▶ EXCERPTED PASSAGE
Accordingly, in one aspect, the present invention provides a one-body type rain sensor with a reflection type sensor which is formed of a light emission unit, a second light emission module, a light receiving unit and a control unit and is attached to a vehicle glass so as to detect and differentiate a raindrop, an external object, etc. which fall onto the vehicle glass. The light receiving unit receives light, which is emitted from the light emission unit and then totally reflected off a vehicle glass, and light, which is emitted from the second light emission module and then reflected off a vehicle glass, and outputs signals for the amount of the received light. The control unit analyzes the signals output by the light receiving unit and outputs a control signal to control the driving, operation speed and cycle of a wiper of the vehicle depending on conditions of raindrops and foreign substances.

Other aspects and preferred embodiments of the invention are discussed infra.

The one-body type rain sensor with a reflection type sensor according to the present invention is attached to a vehicle glass so as to detect and differentiate a raindrop, an external object, etc. on the vehicle glass and is configured to generate a signal to control a driving and operation speed and cycle of a vehicle wiper based on the kind, amount and falling cycle of the detected object, and accordingly any damage to the wiper and the wiper motor can be prevented, and it is possible to minimize the unnecessary operations of the wiper.

BRIEF DESCRIPTION OF THE DRAWINGS

The above and other features of the present invention will now be described in detail with reference to certain exemplary embodiments thereof illustrated the accompanying drawings which are given hereinbelow by way of illustration only, and thus are not limitative of the present invention, and wherein:

FIG. 2 is a view schematically illustrating a light travel route based on another example and operation of an internal configuration of a one-body type rain sensor with a reflection type sensor according to the present invention;

FIG. 3 is a view schematically illustrating a light travel route at a light emission module if a raindrop falls down onto a vehicle glass in a one-body type rain sensor with a reflection type sensor according to the present invention; and

FIGS. 4a to 4d are views schematically illustrating light travel routes which change based on the kinds of external objects which have fallen down onto a vehicle glass in a one-body type rain sensor with a reflection type sensor according to the present invention.

It should be understood that the appended drawings are not necessarily to scale, presenting a somewhat simplified representation of various preferred features illustrative of the basic principles of the invention. The specific design features of the present invention as disclosed herein, including, for example, specific dimensions, orientations, locations, and shapes will be determined in part by the particular intended application and use environment.

In the figures, reference numbers refer to the same or equivalent parts of the present invention throughout the several figures of the drawing.

▶ WORK REQUEST
Print the stretch of the rain sensor passage from "FIGS. 4a to" through "of the drawing.".

▶ STORED DATA
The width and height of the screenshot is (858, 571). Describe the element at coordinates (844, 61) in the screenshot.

==

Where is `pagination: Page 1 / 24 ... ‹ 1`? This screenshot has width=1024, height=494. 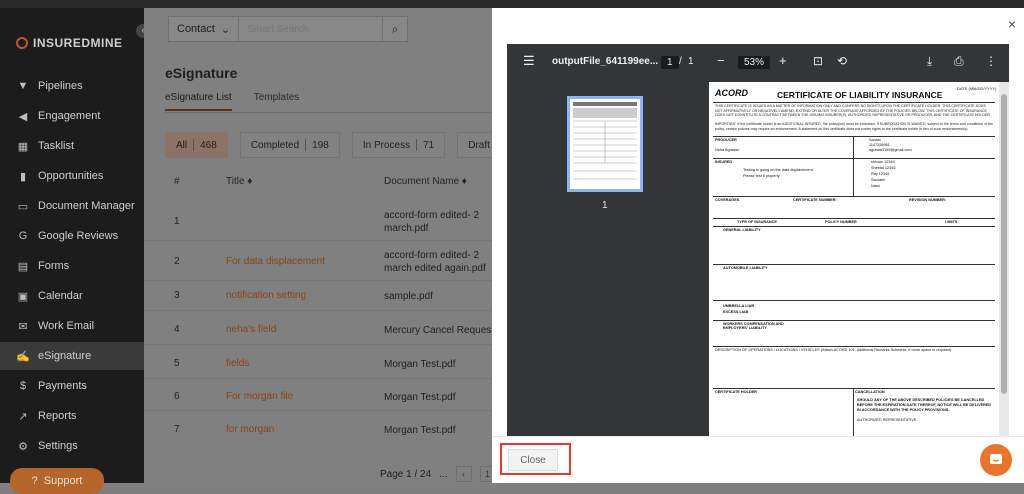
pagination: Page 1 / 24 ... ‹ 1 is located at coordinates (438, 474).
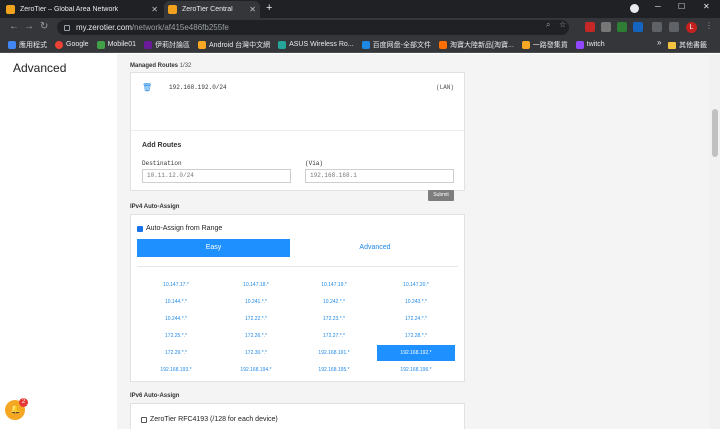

▶ WORKED SOLUTION
FIGS. 4a to 4d are views schematically illustrating light travel routes which change based on the kinds of external objects which have fallen down onto a vehicle glass in a one-body type rain sensor with a reflection type sensor according to the present invention.

It should be understood that the appended drawings are not necessarily to scale, presenting a somewhat simplified representation of various preferred features illustrative of the basic principles of the invention. The specific design features of the present invention as disclosed herein, including, for example, specific dimensions, orientations, locations, and shapes will be determined in part by the particular intended application and use environment.

In the figures, reference numbers refer to the same or equivalent parts of the present invention throughout the several figures of the drawing.